**Artículo**
• • •
Jan Mohamad, un profesor de inglés que llegó de Paktia, territorio talibán puro en Afganistán, después de atravesar Irán, Rusia, República Checa, cree que La Jungla se terminó. “Se acabó. Es un fantasma. Antes cada uno vivía en comunidad. Nos ayudábamos, creamos la ley. Era un territorio libre solidario. Se rompió con la evacuación. No queda nadie”. Para él, que tiene su madre, su hermana, su cuñado en Gran Bretaña, hoy no hay otra opción que el ómnibus y desde alguna región francesa, pelear un derecho que los británicos resisten: la reagrupación familiar.
En una de las últimas casuchas azules aún ocupadas, una música afgana en Pashtun canta a El Dorado británico y cuatro la bailan en un círculo, en esa tierra barrosa. Otros, en un sueño de opio, pierden su conciencia en un destartalado sofá de cuero. La heroína y el opio es la peor adicción de los afganos y circula en La Jungla como si fuera Kabul.
Después de su brutal destrucción de la mitad de La Jungla, Francia aprendió la lección. La persuasión es mejor que la destrucción blindada para el desalojo, en lo que realmente hoy puede llamarse una operación humanitaria.
Al menos 1.636 personas han sido “puestas al abrigo” este martes, en 33 ómnibus, repartidos en 55 centros de acogida, en siete regiones de Francia, a la espera de la suerte de su dossier de pedido de asilo. A ellos se suman 772 menores. Entre los 1.000 menores solos del campo, 217 chicos han podido demostrar sus vínculos con familiares en Gran Bretaña, que estudia los casos. En el segundo día del desmantelamiento, el gobierno francés ha alojado a 4.014 personas, de ellos 3.242 son mayores y 772 son menores, según las cifras entregadas al atardecer por el Ministerio del Interior francés y el Ministerio de la Vivienda.
• • •
**Datos mostrados**
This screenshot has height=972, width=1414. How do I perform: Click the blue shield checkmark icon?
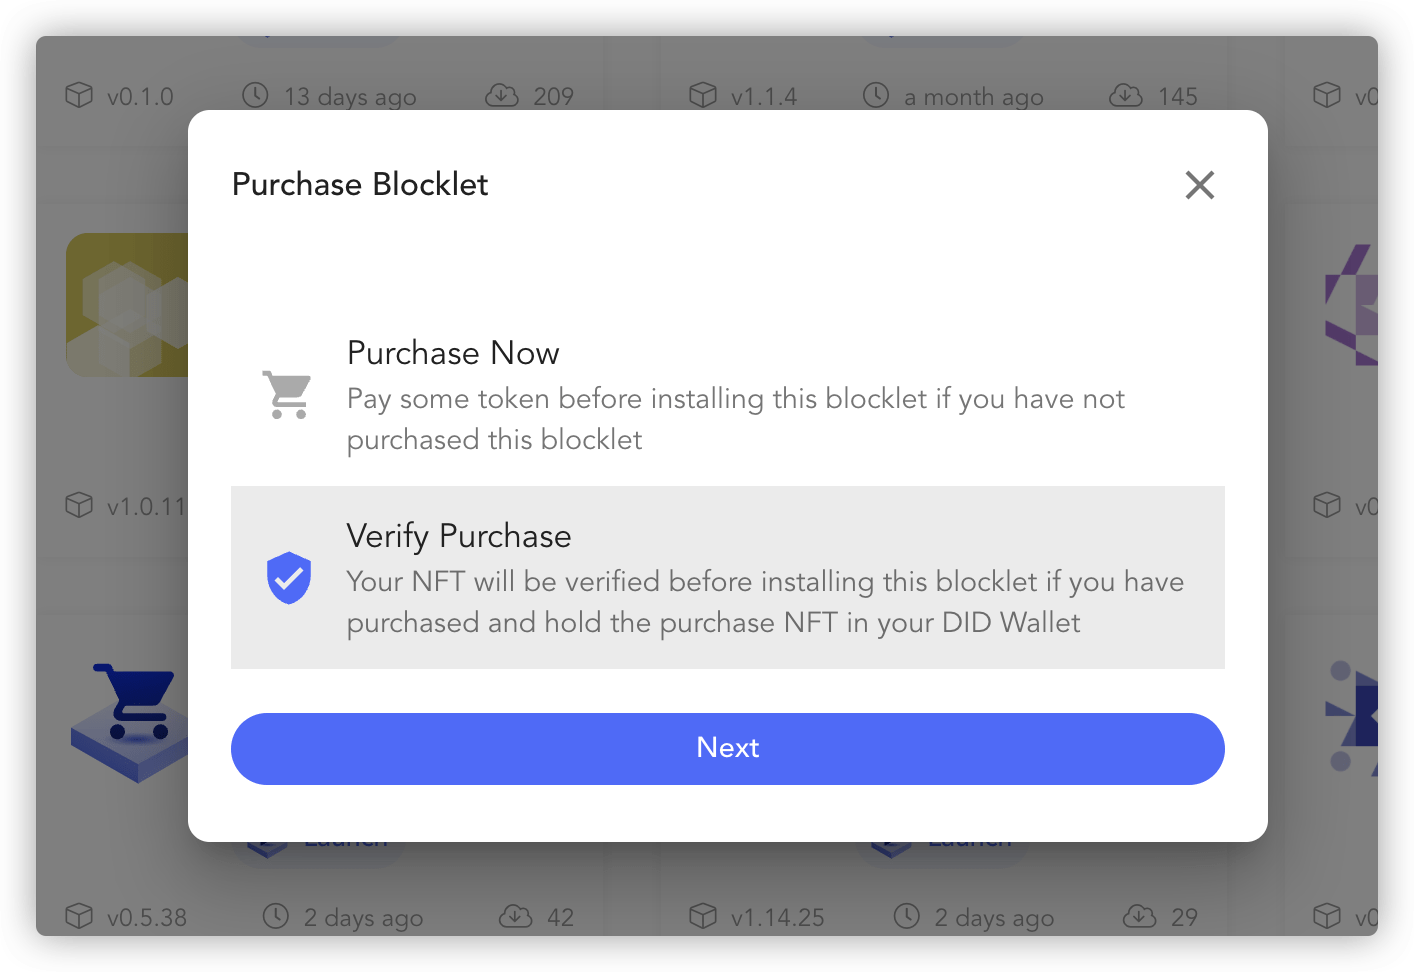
• • •
**Tarea breve A**
Según el artículo sobre el desalojo de La Jungla, ¿de qué región de Afganistán llegó Jan Mohamad?
**Tarea breve B**
Prosigue el artículo sobre el desmantelamiento de La Jungla a partir de su última oración.

**Respuesta A**
De Paktia.

**Respuesta B**
De pronto, un enorme humo negro y tóxico cubre La Jungla. Una cabaña afgana se prende fuego y el riesgo es que contagie a las miles de otras, cubiertas de plástico y cartones. El miedo es que exploten las garrafas de gas, donde en cada casucha, los refugiados cocinan. Todos abandonaron esas garrafas en su interior, con las puertas abiertas. El avión blanco de reconocimiento da varias vueltas sobre La Jungla para medir los riesgos. Unos humanitarios llegan con dos extinguidores que se acaban. El fuego es intenso y la emergencia es desarmar esas carpas de nylon, vecinas, que nadie sabe si están o no ocupadas. Por primera vez, llegan los bomberos a apagar un incendio a La Jungla, rodeados de policías. Indiferentes, los refugiados siguen partiendo, con sus valijas donadas, todos confundidos, rumbo al futuro.
En la entrada de La Jungla aún está intacto el graffiti de Bansky, el misterioso artista británico. Se ve a Steve Jobs con su computadora Mac en la mano. Un símbolo porque era el hijo de un refugiado sirio, como tantos en La Jungla. A su lado, los números de una realidad por la que Gran Bretaña y su aversión a nuevos inmigrantes presionó a Francia para terminar con el campo de refugiados: “Población: 8143. Chicos: 1496. Menores no acompañados 1921”. “London calling”, dice Bansky. Teléfono ocupado. Hasta la próxima Jungla.